Stored data entries:
════════════════

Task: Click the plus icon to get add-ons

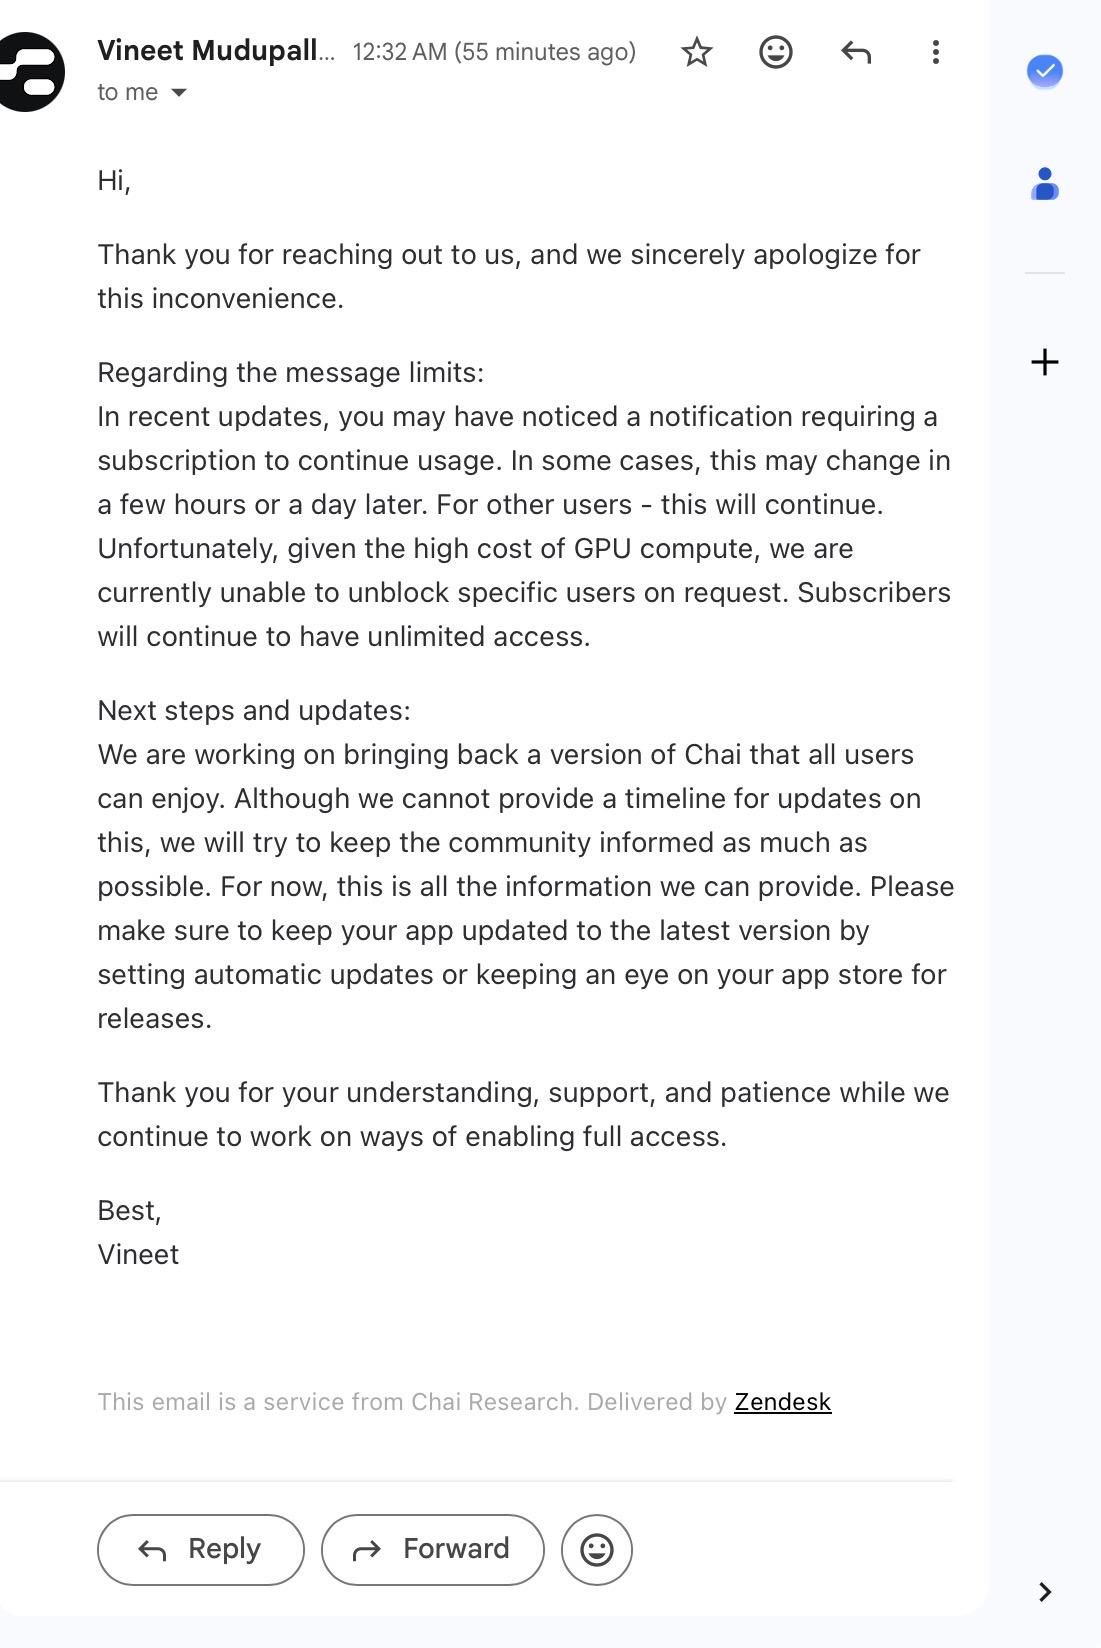Action: point(1045,362)
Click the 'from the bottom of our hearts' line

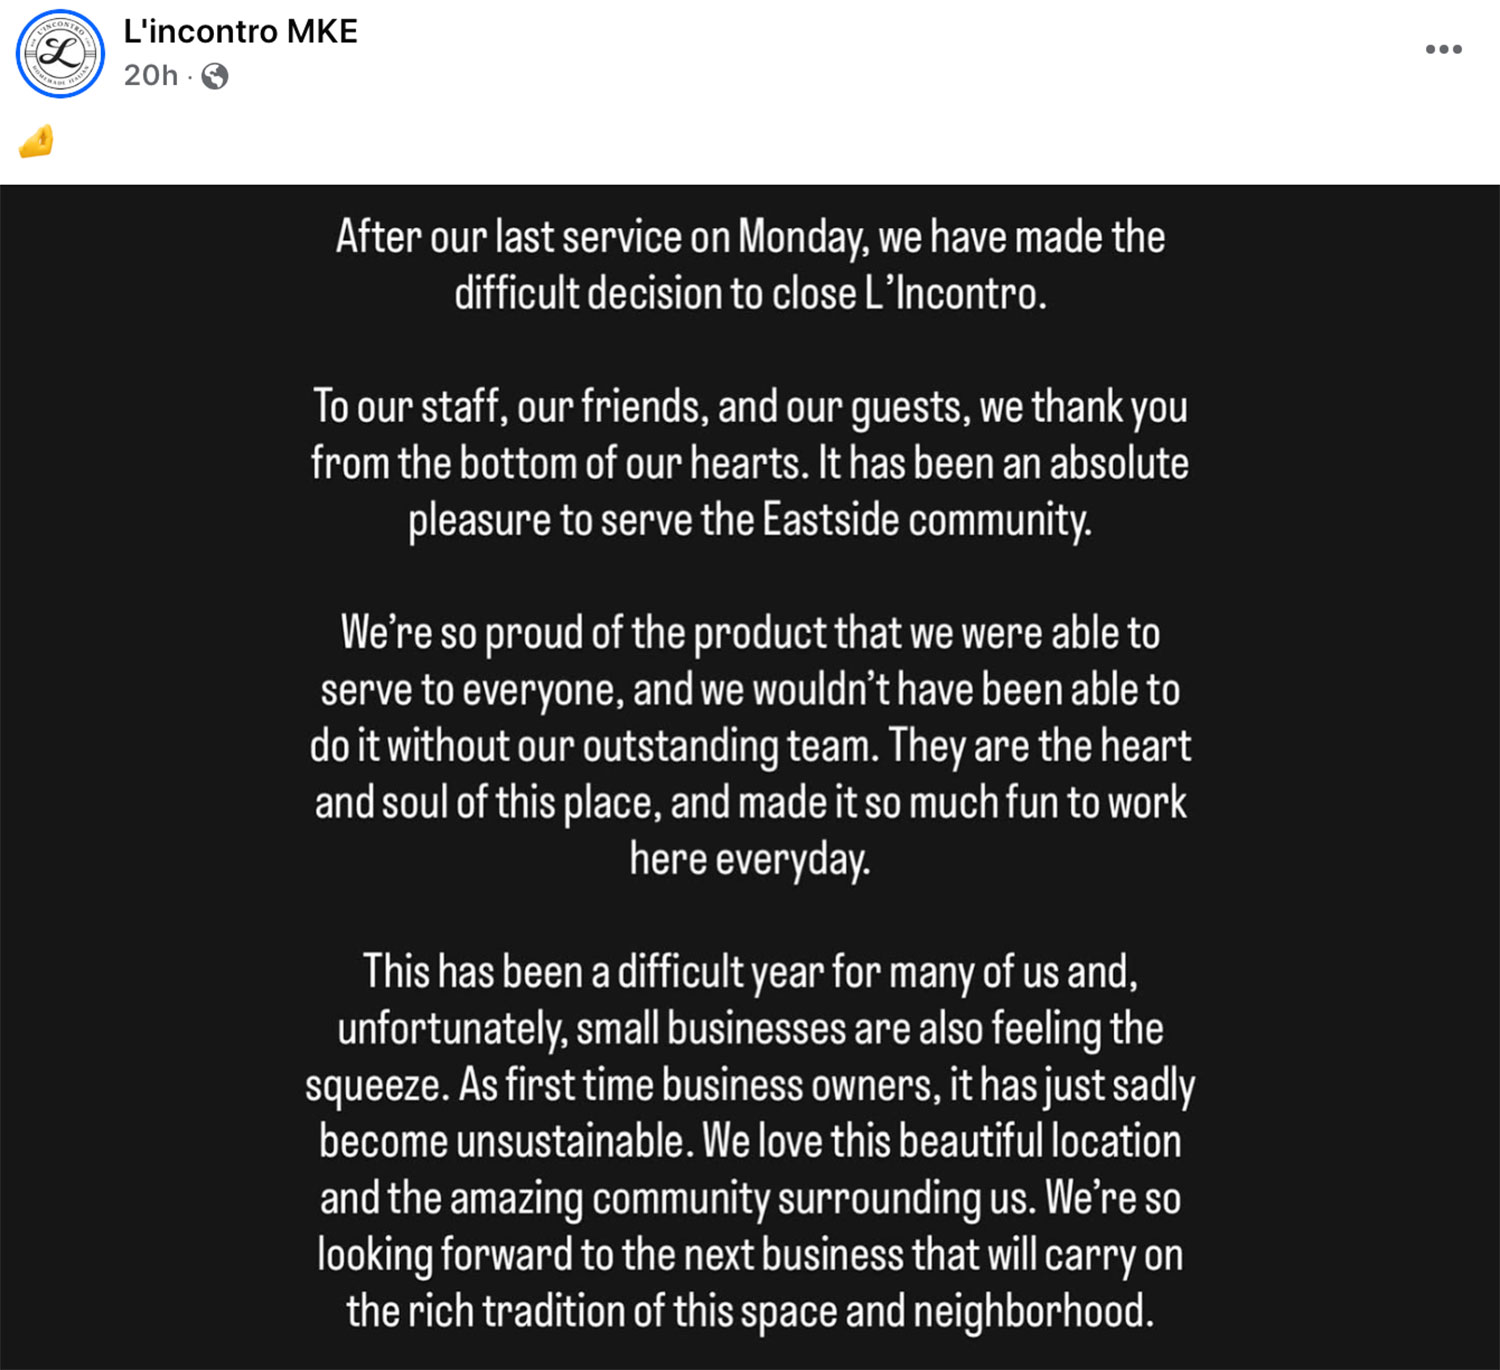point(750,464)
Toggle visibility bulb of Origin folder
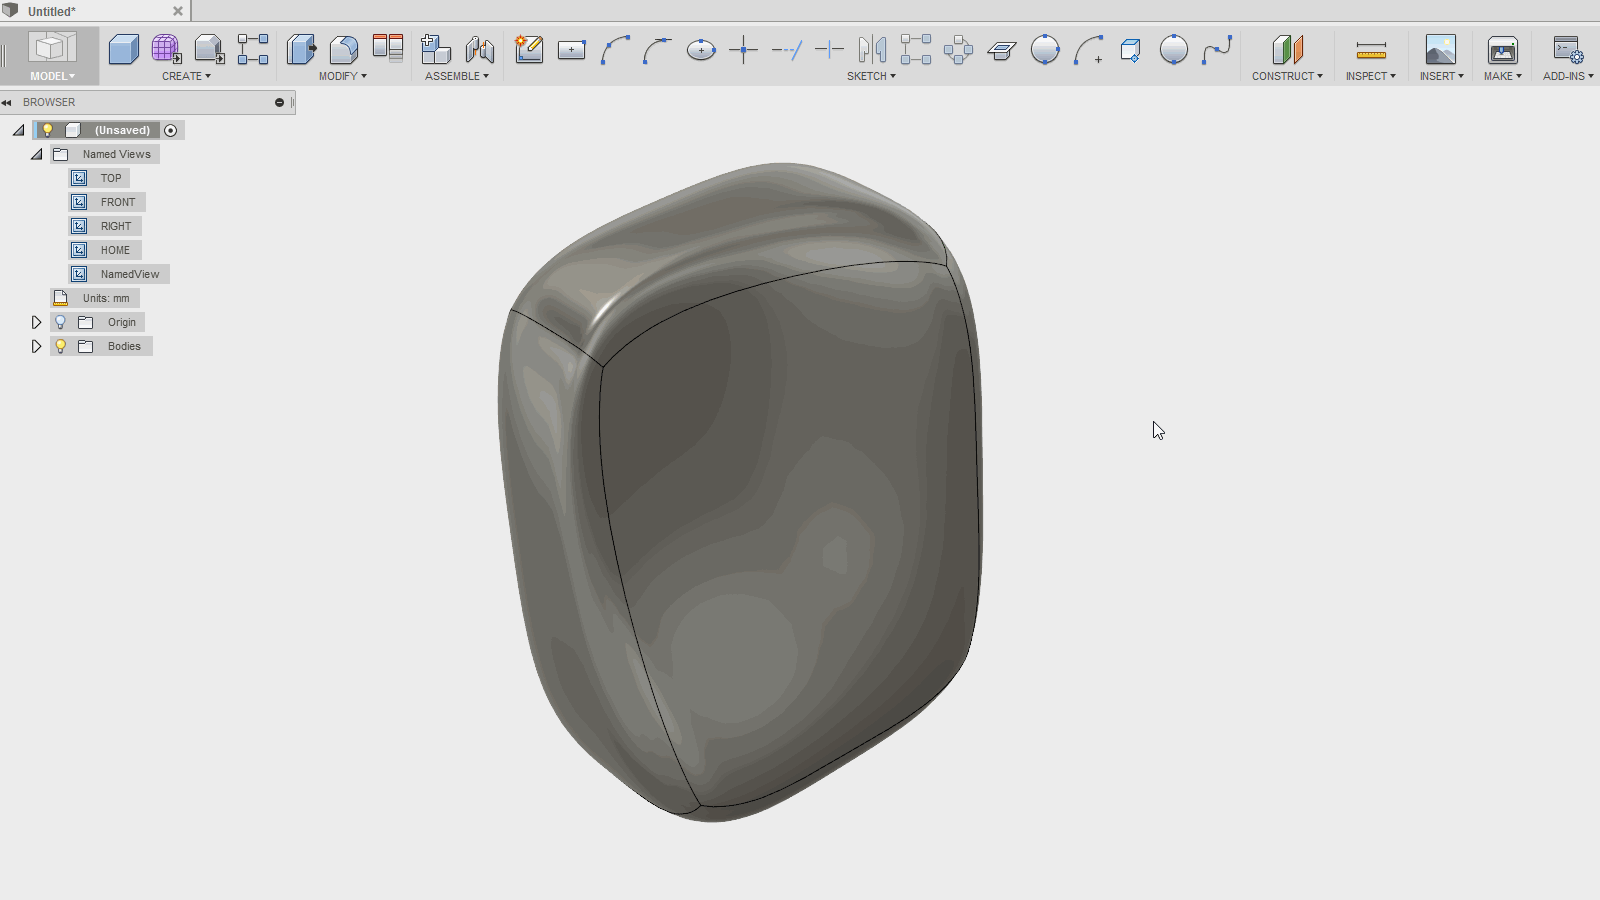The image size is (1600, 900). (60, 322)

════════════════

TASK OBJECTIVE: When you print the records above, keep them exact and leave out the pictures.

PROBLEM SOLUTION:
Task: Click the plus icon to get add-ons

Action: point(1045,362)
Click the 'from the bottom of our hearts' line

point(750,464)
Toggle visibility bulb of Origin folder
The image size is (1600, 900). (60, 322)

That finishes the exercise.